PASSAGE GIVEN:
· · ·

# Sky Time Watch



## bowie (Mar 12, 2005)

Just put a new battery in this looks cool,dont know what all the buttons do but does tide and allsorts of stuff.

bowie


----------



## Rotundus (May 7, 2012)




----------



## spaceslug (Dec 3, 2011)

Nice, love astronomical watches. I'd be interested to know how you rate it as I've been thinking of getting on of these nfor a while, but they're hard to come by.

I found a review of it here:

http://www.rainydaymagazine.com/RDM2005/GearNGadgets/July2005/RDMGG_Solunar.htm

but sadly, the links to the manual etc don't work.

I have a couple of Yes watches which do similar things.

This is my Yes Zulu, which I think will have similar functions to yours.


----------



## squareleg (Mar 6, 2008)

Cripes. It's like The Internet... in a watch! Not for me, fella but I admire your style: "dont know what all the buttons do" made me giggle. 

.


----------



## bowie (Mar 12, 2005)

spaceslug said:


> Nice, love astronomical watches. I'd be interested to know how you rate it as I've been thinking of getting on of these nfor a while, but they're hard to come by.
> 
> I found a review of it here:
> 
> ...


Thanks for the link,i did not get the pin removel tool with mine but have the box and some instructions,yours looks a bit more swankier than mine.

bowie


----------



## spaceslug (Dec 3, 2011)

Thanks, it is nice but there's room for both versions I'm sure. There's also a pure digital/LCD version too called the Tati; here's mine:










Even comes with it's own plush potato. 

So how do you rate the Skytime? The Yes watches can be programmed for any location (they have a library of predefined cities too). Once set up you can get local sun/moon rise/set and solar noon. Also tells you next dates of full and new moon and marks the equinoxes, solstices and cross-quarters.

Not quite the internet in a watch squareleg, but geeky and very cool. :nerd:


----------



## bowie (Mar 12, 2005)

spaceslug,the sky time does all sorts i do not understand it to tell you the truth :wallbash: i will have to put it up for trade.i have only worn it twice  .i think it can do just as much as your yes watch the inner ring goes yellow,the back light is not very bright.it can be programmed to do all sorts of stuff,like the sun /moon rise set.

bowie. ps i should realy read the instructions :sweatdrop: yea but no


----------

· · ·

REQUIRED WORK:
[A] Copy everything from "but sadly, the" down to "functions to yours." in the Sky Time watch thread.
[B] In the Sky Time watch thread, what is the pure digital/LCD version called?
The material after this point comes from a separate source.

DATASET CONTENT:
· · ·

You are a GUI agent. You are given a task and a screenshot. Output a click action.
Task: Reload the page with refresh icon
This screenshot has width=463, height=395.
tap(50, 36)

· · ·

SOLVED TASKS:
[A]
but sadly, the links to the manual etc don't work.

I have a couple of Yes watches which do similar things.

This is my Yes Zulu, which I think will have similar functions to yours.

[B] The Tati.